Qual è il personaggio che interpreta?
Questa volta abbandono i toni della commedia, proposto con
la mia compagnia “Gli uscita di emergenza” (formata
anche da Marzia Turcato e Cristiano Leopardi, ndr), per immergermi
nella vita di Lidia, donna sposata e con una figlia di quattordici
anni. In apparenza sono forte e volitiva, ma andando avanti
con la storia, ci si rende conto che è solo una facciata,
una maschera che uso per proteggermi.
Proteggersi
da cosa?
Sono la moglie di Sesto (Luigi Iacuzio), un impiegato che
per andare al lavoro prende il treno. Qui incontra gente di
tutti i tipi, umanità varia: ne resta ossessionato.

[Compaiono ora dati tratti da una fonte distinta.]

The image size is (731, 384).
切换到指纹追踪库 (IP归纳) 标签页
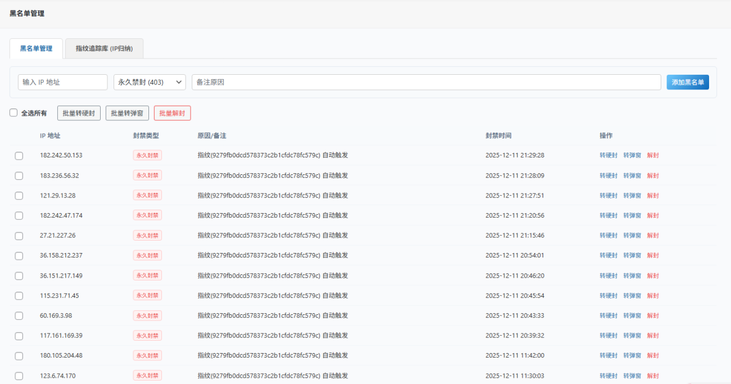click(x=104, y=48)
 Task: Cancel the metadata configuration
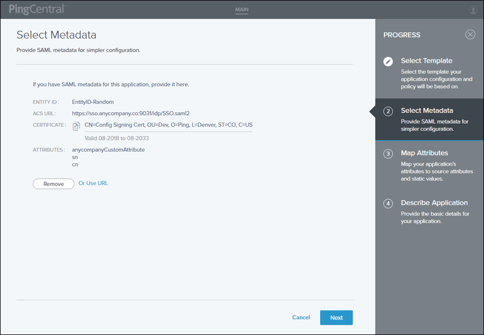pos(301,317)
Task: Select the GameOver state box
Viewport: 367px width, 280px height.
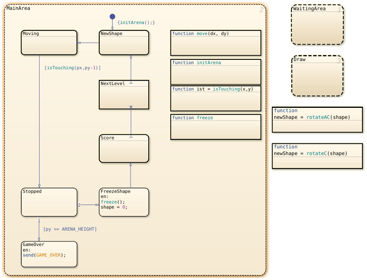Action: pyautogui.click(x=49, y=254)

È un uomo insicuro, reso tale dalla madre che non l’ha
mai fatto crescere. Da una genitrice volitiva consegue moglie
in apparenza forte, sicura e superiore. In realtà la
finzione domina la loro vita: lui è un frustrato e
lei una sconfitta dalla vita. Come se non bastasse, fuma.
Il fumo
è un tema importante nella coppia?
È solo un altro elemento di tensione tra i coniugi,
che porterà ad epilogo a dir poco definitivo... Le
due donne più importanti nella vita di Sesto sono accanite
fumatrici, distanti e molto prese dal lavoro.
Cosa l’ha
attratta di questo ruolo?
La disperazione di fondo: Lidia è una donna incapace
di instaurare un rapporto sincero con chi le sta intorno.

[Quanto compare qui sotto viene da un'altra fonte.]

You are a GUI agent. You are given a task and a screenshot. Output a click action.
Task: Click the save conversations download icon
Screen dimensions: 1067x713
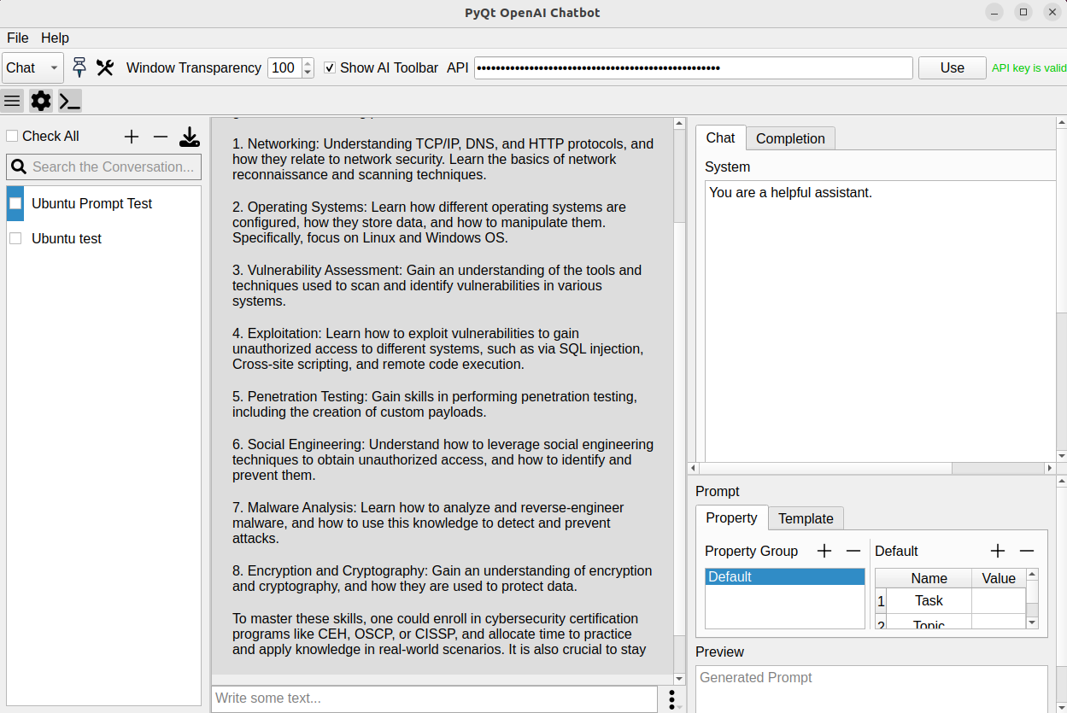click(x=189, y=137)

La resa del personaggio offre interessanti spunti, tutti da
approfondire. Prima è molto sicura di sé, ben
presto questa solidità si sgretola, trascinandosi nell’isteria.
È tormentata dalla consapevolezza e dalla disperazione
di avere una vita triste. Questo, ovviamente, implica molta
fatica in scena: è impegnativo e insieme stimolante
lasciarsi andare alle sensazioni. La concentrazione deve essere
sempre molto alta.
C’è
un momento in cui si evidenzia il bisogno di rivalsa di suo
marito?
Quando Sesto, profondamente represso, sogna e si abbandona
all’immaginazione. Si vede partecipe di un’orgia.
Tra i vari corpi che si materializzano, ci sono anche quelli
di sconosciute. Per un attrice è una sfida significativa
rendere credibile un momento così intimo. È
una scena forte, corale, ma senza volgarità. Il gioco
di luci aiuta lo spettatore a lasciasi andare.
I dialoghi,
invece, sono serrati?
Molto. È un testo coinvolgente sia per chi lo interpreta
che per chi lo ascolta. Le battute e i piani temporali sono
multipli, si intrecciano e tengono alta l’attenzione.
È un atto unico e in scena siamo in nove: un gran lavoro.
“Ti abbraccio nel buio” tratta di temi attuali,
senza dare giudizi morali. Propone un’immagine della
nostra società, più o meno condivisibile, ma
di certo reale. È come se fosse un monito: “Quello
che vedi può succedere anche a te, ricordalo”.